(Written exercise a)
Find every line in the records that contains the string "this", and copy each of those lines.
═════ Excerpt to read
Kellie: Hello. I'm Kellie.
David: In this lesson, you’ll learn how to talk about hunger and thirst. The conversation takes place at a restaurant.
Kellie: The speakers are friends.
David: So they’ll use informal English. Okay, let's listen to the conversation.
DIALOGUE
Phil: This food is taking a long time to come.
Katrina: Yeah and I'm so hungry. I haven't eaten anything since breakfast.
Phil: I ate lunch but I'm still starving.
Katrina: You're always hungry but you never put on weight. You must have hollow legs.
Phil: I don't eat that much. Anyway, I'm so hungry that I could eat a horse.
Katrina: Me too. I hope the food comes soon.
Phil: Yeah, or I might start eating the tablecloth.
David: Listen to the conversation one time slowly.
Phil: This food is taking a long time to come.
Katrina: Yeah and I'm so hungry. I haven't eaten anything since breakfast.
Phil: I ate lunch but I'm still starving.
Katrina: You're always hungry but you never put on weight. You must have hollow legs.
Phil: I don't eat that much. Anyway, I'm so hungry that I could eat a horse.
Katrina: Me too. I hope the food comes soon.
Phil: Yeah, or I might start eating the tablecloth.
POST CONVERSATION BANTER
David: That was an interesting last line in the dialogue.
Kellie: Oh, Phil’s line about eating the tablecloth? Yeah, the dialogue this time was full of idioms and metaphors like that.
David: What are idioms?
Kellie: They’re phrases where the meaning isn’t always obvious from the words used. Like “hollow legs”, which we’ll talk about in a minute. I love idioms though. They’re a great way to sound natural and fluent in English if you can use them correctly.
David: You hear them a lot in casual speech.
Kellie: Yes, and some of them are so old that nobody knows the real meaning or origin of them anymore!
David: I think that there are a lot of food idioms and metaphors.
Kellie: There are! How about “eyes bigger than my stomach.”
David: Oh, that means you’ve chosen more food than you can eat.
Kellie: Right. Or “have a sweet tooth”.
David: Ah, you like sweet foods.
Kellie: Right again!
David: Okay, now onto the vocab.
VOCAB LIST
David: Let’s take a look at the vocabulary from this lesson. The first word is..
══════════
(Written exercise b)
Supply the next part of the English lesson on talking about hunger and thirst, picking up right after its final line.
═════ Supplied records
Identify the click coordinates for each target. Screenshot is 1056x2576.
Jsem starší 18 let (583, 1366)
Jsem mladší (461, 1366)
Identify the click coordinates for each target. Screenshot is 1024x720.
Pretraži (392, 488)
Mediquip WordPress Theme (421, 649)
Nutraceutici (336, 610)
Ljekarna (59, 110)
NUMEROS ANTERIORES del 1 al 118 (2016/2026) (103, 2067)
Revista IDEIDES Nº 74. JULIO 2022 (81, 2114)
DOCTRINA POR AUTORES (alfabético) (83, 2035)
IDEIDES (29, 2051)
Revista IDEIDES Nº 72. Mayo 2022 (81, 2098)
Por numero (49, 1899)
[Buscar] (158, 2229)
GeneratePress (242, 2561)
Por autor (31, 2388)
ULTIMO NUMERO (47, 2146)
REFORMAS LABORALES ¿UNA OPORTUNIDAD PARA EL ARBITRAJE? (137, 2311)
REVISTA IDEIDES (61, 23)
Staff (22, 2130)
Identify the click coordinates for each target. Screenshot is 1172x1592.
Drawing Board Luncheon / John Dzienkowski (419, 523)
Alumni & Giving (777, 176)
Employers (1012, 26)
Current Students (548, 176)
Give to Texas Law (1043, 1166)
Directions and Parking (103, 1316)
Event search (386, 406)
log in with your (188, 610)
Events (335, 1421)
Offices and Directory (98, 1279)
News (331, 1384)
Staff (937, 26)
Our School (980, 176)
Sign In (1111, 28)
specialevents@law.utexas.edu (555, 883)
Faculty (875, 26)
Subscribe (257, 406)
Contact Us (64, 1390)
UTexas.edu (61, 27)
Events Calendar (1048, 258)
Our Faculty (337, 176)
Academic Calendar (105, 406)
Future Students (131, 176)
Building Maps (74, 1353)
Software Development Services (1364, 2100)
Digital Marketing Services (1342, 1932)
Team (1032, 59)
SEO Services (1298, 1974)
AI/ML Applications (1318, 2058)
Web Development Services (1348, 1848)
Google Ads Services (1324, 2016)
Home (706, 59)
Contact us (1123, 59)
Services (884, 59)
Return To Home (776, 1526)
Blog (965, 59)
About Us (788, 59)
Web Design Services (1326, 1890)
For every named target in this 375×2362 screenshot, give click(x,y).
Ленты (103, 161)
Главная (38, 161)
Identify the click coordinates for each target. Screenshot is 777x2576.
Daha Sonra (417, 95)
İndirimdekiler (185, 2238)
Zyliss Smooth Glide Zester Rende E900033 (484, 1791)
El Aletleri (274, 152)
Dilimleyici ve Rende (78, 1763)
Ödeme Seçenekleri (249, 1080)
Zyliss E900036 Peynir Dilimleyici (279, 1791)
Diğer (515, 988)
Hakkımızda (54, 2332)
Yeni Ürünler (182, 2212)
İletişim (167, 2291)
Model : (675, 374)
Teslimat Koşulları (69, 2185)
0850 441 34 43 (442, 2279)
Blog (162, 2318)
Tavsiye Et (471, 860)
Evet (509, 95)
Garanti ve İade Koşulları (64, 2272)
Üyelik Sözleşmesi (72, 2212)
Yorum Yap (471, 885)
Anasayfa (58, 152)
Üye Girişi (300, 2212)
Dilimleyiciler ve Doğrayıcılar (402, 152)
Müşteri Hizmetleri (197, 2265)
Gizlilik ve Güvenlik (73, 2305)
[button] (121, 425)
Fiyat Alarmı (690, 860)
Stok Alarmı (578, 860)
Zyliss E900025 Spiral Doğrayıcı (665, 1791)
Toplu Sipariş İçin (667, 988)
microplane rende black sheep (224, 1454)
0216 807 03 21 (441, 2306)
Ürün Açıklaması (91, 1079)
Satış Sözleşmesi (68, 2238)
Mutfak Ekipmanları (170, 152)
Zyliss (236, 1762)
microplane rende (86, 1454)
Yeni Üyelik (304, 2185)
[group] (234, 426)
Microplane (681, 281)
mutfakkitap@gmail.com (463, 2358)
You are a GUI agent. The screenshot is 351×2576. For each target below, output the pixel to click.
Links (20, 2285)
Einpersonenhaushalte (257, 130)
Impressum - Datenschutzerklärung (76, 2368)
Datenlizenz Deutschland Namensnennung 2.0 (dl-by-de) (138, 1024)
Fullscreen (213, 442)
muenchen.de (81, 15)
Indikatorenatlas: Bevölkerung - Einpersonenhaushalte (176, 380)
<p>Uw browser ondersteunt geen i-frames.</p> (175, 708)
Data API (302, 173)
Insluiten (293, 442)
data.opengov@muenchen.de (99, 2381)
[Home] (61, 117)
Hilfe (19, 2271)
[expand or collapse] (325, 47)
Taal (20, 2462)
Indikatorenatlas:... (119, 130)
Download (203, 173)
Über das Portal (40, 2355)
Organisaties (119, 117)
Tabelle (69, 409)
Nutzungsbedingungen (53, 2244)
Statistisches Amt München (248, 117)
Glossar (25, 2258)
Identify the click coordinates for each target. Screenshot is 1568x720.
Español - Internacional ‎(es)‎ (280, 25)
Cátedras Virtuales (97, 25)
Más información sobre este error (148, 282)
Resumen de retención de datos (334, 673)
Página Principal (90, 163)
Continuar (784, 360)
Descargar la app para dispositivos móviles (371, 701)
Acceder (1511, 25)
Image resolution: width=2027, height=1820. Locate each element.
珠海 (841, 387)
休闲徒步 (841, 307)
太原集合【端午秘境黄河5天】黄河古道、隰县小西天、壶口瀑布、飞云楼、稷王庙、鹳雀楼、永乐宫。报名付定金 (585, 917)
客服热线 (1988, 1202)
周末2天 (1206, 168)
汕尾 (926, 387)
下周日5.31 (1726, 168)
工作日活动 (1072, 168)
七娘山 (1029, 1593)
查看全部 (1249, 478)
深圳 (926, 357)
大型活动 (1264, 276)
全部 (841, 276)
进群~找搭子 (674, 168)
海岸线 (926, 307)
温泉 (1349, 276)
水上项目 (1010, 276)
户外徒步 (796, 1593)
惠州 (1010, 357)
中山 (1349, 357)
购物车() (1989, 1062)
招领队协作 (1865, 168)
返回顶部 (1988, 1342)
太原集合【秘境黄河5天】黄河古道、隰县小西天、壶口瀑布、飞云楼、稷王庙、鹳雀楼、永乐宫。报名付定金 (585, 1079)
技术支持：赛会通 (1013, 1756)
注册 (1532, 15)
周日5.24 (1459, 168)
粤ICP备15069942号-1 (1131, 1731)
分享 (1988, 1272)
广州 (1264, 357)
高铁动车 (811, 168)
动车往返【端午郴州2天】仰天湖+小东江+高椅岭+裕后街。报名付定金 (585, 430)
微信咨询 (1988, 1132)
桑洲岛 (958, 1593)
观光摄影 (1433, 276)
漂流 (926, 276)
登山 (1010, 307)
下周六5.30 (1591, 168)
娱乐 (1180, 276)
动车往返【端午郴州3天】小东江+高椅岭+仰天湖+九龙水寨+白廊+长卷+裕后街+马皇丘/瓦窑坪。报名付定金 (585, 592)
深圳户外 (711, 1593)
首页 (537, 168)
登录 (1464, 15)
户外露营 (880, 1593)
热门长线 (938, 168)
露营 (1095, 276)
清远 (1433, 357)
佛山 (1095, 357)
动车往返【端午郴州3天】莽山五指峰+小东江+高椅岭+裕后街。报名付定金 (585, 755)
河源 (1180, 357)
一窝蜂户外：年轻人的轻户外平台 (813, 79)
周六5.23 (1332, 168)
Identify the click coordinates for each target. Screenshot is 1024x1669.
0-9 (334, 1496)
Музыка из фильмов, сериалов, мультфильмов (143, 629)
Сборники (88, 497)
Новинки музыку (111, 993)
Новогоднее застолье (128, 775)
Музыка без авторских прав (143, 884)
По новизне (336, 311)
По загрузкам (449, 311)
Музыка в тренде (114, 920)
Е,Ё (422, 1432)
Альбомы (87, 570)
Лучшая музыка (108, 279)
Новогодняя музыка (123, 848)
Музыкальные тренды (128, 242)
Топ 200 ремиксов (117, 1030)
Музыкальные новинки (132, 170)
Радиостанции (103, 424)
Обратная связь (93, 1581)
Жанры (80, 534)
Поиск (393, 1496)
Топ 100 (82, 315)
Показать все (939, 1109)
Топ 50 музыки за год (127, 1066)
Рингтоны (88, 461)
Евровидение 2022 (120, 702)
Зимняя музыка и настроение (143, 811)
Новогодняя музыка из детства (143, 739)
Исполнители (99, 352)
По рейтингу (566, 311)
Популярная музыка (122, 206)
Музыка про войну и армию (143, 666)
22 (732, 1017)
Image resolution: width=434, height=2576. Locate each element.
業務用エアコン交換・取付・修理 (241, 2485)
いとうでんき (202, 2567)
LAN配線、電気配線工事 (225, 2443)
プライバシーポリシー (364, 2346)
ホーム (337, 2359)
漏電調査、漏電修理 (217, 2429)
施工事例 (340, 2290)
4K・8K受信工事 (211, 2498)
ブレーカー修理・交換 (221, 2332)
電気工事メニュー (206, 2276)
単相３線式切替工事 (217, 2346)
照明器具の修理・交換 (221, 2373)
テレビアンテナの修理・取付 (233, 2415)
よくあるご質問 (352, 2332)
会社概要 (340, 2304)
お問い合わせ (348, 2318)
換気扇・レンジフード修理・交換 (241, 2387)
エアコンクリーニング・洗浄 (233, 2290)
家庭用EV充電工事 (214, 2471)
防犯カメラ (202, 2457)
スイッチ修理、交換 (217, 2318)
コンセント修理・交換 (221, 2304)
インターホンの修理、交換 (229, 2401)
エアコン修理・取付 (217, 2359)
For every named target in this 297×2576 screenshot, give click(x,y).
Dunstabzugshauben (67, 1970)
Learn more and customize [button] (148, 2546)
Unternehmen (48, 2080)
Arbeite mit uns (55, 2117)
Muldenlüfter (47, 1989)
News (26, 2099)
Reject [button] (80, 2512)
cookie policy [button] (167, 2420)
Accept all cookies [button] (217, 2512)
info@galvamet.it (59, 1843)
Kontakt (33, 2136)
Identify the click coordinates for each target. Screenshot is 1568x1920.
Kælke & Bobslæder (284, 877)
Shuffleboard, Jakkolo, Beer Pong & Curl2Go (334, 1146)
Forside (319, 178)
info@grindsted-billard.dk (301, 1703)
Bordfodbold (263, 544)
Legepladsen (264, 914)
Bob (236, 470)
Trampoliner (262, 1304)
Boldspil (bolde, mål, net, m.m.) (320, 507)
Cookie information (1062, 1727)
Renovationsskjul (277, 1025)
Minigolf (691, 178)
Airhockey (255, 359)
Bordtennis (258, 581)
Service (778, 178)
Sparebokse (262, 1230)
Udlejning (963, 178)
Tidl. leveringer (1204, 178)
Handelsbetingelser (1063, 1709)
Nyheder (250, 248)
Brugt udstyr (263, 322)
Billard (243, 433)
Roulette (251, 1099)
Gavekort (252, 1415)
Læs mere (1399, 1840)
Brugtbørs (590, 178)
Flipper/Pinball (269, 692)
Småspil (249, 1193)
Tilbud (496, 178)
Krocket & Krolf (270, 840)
══════════
(Task result a)
For every named target in this 375×2362 screenshot, give click(x,y).
For every named target in this 297×2576 screenshot, give click(x,y).

(Task result b)
Kellie: hungry [natural native speed]
David: having a desire or craving for food
Kellie: hungry[slowly - broken down by syllable]
Kellie: hungry [natural native speed]
David: Next we have..
Kellie: breakfast [natural native speed]
David: the first meal of the day, usually eaten in the morning
Kellie: breakfast[slowly - broken down by syllable]
Kellie: breakfast [natural native speed]
David: Next we have..
Kellie: starving [natural native speed]
David: very hungry
Kellie: starving[slowly - broken down by syllable]
Kellie: starving [natural native speed]
David: Next we have..
Kellie: weight [natural native speed]
David: amount of heaviness, how heavy something is
Kellie: weight[slowly - broken down by syllable]
Kellie: weight [natural native speed]
David: Next we have..
Kellie: hollow [natural native speed]
David: having a space inside, not full
Kellie: hollow[slowly - broken down by syllable]
Kellie: hollow [natural native speed]
David: Next we have..
Kellie: horse [natural native speed]
David: a large four-legged animal that is used for riding and racing
Kellie: horse[slowly - broken down by syllable]
Kellie: horse [natural native speed]
David: And last..
Kellie: tablecloth [natural native speed]
David: material used to cover a table, especially when eating
Kellie: tablecloth[slowly - broken down by syllable]
Kellie: tablecloth [natural native speed]
KEY VOCAB AND PHRASES
David: Let's have a closer look at the usage of some of the words and phrases from this lesson. The first word is..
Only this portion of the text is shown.